Le second relate aussi un ordre de mise en canari de l'organe des espèces entrant dans la cure du "kotiguè" (fissure anale) :

Moi j'utilise cinq plantes pour soigner la fièvre des enfants. Je prépare ces plantes dans un même canari mais si tu veux mettre dans le canari, il faut mettre d'abord les feuilles de tomiyrii de siyrii (karité), ensuite les tiges de Djoumatcholo, les feuilles Gonkagni avant de terminer avec les tiges Hienfiandjantan, si tu ne fais pas ça ton médicament ne va pas marcher (entretien avec S.I, le 10/04/2012, Diarrabakôkô).

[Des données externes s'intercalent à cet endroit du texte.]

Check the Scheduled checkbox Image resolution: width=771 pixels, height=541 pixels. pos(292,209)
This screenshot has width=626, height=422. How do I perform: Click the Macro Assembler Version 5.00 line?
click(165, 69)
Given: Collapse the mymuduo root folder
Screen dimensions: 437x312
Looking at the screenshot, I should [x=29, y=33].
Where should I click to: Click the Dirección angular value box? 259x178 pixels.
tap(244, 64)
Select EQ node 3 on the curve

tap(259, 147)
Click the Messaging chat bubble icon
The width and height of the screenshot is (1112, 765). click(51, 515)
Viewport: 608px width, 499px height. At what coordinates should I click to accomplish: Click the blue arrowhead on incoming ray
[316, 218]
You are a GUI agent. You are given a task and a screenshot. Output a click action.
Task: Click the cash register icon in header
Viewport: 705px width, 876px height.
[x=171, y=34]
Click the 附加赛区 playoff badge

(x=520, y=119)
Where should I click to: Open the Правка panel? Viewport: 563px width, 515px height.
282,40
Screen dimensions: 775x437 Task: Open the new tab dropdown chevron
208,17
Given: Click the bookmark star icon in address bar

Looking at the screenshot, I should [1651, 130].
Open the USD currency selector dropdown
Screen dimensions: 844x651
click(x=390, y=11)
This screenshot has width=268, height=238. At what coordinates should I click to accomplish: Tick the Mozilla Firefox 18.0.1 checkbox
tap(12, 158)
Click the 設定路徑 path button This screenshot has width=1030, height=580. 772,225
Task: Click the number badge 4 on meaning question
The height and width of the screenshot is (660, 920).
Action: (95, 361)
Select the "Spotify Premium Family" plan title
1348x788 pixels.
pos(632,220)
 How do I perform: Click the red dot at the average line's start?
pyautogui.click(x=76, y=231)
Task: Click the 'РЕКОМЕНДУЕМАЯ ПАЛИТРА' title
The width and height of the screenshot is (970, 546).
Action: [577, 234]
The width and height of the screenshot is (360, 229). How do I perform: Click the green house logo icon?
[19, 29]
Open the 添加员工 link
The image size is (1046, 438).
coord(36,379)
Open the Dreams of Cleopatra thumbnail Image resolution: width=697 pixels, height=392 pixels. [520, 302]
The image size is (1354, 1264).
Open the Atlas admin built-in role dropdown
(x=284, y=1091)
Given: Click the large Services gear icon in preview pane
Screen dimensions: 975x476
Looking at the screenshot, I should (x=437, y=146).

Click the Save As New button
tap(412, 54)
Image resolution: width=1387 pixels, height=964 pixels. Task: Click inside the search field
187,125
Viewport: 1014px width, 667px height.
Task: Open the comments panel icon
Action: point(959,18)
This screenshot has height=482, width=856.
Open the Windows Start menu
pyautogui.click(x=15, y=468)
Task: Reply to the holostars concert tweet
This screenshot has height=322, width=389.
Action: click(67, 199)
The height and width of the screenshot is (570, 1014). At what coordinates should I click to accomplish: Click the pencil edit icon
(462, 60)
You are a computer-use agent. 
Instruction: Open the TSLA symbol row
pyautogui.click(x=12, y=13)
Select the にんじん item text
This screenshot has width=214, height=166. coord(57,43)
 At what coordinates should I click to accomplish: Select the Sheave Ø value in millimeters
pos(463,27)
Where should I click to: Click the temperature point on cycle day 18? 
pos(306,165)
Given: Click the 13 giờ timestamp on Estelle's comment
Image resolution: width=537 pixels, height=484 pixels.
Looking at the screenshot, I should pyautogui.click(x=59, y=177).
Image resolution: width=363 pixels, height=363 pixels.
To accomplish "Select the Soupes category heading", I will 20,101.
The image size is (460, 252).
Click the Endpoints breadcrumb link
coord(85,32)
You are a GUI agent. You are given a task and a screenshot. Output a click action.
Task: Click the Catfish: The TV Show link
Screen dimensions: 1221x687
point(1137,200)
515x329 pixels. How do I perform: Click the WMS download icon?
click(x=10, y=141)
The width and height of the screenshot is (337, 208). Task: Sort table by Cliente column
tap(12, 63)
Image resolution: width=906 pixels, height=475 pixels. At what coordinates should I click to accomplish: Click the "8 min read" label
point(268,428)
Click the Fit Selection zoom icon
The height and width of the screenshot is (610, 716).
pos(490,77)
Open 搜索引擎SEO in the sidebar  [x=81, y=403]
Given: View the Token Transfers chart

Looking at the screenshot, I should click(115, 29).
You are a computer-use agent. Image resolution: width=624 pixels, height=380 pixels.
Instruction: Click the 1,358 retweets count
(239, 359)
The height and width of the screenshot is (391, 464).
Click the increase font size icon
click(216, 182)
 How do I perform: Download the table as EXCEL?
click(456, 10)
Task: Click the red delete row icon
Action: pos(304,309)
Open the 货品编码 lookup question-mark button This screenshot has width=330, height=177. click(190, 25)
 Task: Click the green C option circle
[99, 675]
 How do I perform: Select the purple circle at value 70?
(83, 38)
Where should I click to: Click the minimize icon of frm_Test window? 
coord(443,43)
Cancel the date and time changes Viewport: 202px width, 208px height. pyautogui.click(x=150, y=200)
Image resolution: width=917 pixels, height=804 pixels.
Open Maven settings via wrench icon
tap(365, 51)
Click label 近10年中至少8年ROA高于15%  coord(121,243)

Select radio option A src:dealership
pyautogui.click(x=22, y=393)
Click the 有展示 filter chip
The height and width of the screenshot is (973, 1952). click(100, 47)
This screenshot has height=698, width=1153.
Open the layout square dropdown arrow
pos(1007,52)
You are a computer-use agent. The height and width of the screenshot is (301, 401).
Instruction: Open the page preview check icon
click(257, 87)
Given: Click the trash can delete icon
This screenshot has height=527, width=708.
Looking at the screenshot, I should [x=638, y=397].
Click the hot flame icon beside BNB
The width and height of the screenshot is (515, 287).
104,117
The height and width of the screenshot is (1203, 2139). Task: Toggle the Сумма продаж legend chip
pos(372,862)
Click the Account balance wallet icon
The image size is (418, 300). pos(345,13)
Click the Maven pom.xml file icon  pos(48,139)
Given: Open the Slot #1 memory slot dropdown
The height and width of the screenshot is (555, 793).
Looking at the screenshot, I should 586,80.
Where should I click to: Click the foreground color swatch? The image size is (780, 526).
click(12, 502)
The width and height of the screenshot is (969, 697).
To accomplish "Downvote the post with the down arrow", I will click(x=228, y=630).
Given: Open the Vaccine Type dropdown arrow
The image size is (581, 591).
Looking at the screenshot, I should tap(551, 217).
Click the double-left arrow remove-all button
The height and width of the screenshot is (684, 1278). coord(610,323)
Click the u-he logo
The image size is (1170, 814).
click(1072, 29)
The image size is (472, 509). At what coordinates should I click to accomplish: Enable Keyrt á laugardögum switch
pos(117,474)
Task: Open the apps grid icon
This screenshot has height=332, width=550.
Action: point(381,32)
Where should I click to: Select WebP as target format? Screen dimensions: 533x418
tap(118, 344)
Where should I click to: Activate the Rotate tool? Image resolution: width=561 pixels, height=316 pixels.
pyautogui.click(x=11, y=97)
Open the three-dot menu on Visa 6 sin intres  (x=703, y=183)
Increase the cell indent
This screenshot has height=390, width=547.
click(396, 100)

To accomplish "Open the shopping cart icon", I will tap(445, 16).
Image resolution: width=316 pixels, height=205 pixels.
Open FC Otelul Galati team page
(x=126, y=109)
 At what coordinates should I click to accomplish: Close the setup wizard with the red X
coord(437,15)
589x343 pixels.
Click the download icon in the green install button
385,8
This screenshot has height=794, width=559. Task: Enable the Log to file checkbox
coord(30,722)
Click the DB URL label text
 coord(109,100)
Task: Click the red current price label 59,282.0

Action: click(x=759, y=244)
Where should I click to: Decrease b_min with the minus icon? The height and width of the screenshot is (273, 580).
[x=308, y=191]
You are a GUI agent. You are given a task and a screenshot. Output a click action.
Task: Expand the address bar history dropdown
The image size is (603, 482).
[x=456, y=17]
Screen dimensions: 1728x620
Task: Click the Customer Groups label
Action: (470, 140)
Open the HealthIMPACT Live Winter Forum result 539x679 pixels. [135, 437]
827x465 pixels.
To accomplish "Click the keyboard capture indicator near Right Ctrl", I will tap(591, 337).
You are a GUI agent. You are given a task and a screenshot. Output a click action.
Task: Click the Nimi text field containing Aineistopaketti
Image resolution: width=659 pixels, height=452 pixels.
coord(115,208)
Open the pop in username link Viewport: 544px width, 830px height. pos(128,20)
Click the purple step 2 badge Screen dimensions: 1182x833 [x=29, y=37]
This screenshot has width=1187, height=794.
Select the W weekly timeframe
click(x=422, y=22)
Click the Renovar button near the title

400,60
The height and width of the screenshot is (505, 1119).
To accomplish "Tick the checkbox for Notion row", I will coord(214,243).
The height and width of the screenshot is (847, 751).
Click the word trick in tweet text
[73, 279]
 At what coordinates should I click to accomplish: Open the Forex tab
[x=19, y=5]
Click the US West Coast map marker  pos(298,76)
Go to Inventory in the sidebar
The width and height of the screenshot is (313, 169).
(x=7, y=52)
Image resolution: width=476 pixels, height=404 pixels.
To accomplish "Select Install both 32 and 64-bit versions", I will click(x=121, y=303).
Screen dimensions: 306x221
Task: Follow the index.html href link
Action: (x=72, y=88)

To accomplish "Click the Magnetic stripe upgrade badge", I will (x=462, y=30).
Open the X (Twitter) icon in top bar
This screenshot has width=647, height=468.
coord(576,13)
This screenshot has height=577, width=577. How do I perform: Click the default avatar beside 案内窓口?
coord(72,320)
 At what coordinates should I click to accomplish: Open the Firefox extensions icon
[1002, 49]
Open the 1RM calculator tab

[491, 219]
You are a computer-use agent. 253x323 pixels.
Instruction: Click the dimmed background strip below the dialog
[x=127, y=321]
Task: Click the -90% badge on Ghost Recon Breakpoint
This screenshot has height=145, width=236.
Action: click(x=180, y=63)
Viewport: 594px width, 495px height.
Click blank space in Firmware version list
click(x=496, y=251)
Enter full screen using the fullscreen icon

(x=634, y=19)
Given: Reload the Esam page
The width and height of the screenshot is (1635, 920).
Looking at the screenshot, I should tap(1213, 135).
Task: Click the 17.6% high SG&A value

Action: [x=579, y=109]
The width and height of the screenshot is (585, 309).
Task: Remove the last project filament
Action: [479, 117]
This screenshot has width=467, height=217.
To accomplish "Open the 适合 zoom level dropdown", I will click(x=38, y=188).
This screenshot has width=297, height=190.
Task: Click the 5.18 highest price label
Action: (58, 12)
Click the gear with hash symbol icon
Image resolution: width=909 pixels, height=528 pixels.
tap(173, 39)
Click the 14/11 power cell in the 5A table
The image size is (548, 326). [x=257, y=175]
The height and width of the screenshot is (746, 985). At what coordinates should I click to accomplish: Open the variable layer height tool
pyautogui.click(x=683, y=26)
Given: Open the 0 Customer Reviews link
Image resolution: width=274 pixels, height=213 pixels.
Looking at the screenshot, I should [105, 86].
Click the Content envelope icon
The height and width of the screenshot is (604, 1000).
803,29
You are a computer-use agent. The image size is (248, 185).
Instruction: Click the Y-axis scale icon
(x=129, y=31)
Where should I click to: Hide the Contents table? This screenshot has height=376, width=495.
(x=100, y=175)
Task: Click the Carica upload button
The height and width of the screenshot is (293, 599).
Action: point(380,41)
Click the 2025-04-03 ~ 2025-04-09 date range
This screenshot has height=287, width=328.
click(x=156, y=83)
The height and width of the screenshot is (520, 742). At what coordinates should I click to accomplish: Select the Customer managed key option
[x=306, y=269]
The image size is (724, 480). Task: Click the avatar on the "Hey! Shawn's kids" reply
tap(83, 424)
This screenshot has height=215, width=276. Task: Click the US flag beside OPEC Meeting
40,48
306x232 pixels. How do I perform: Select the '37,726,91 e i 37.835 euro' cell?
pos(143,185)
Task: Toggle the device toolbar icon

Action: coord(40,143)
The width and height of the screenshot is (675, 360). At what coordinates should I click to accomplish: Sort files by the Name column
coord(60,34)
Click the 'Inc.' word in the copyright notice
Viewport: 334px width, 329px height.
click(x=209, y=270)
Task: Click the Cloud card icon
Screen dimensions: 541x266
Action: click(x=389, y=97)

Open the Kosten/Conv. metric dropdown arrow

Du reste, tous ces principes concourent non seulement à rendre les remèdes efficaces mais aussi permettent de mettre en exergue également le réseau serré de la relation connaissance/savoir dans la préparation des remèdes. Toutefois, il faut noter que suivant ces maladies, les remèdes sont préparés à partir d'une seule espèce végétale comme ce fut le cas de la quinine en biomédecine, extrait d'une plante appelée le "quinquina" retrouvée chez les indiens d'Amérique du Sud et qui est le seul produit autorisé en monothérapie contre le paludisme. Soit à partir de l'association de plusieurs espèces à l'image des médicaments ACT qui sont des combinaisons de médicaments thérapeutique fait à base de plantes et de molécules que l'OMS a recommandés pour le traitement du paludisme. En ce sens, nous pouvons dire que l'association ou non des plantes par les enquêtés que nous allons aborder ci-dessous témoigne de la connaissance de l'efficacité intrinsèque de chaque plante dans la thérapie du paludisme et la fièvre jaune.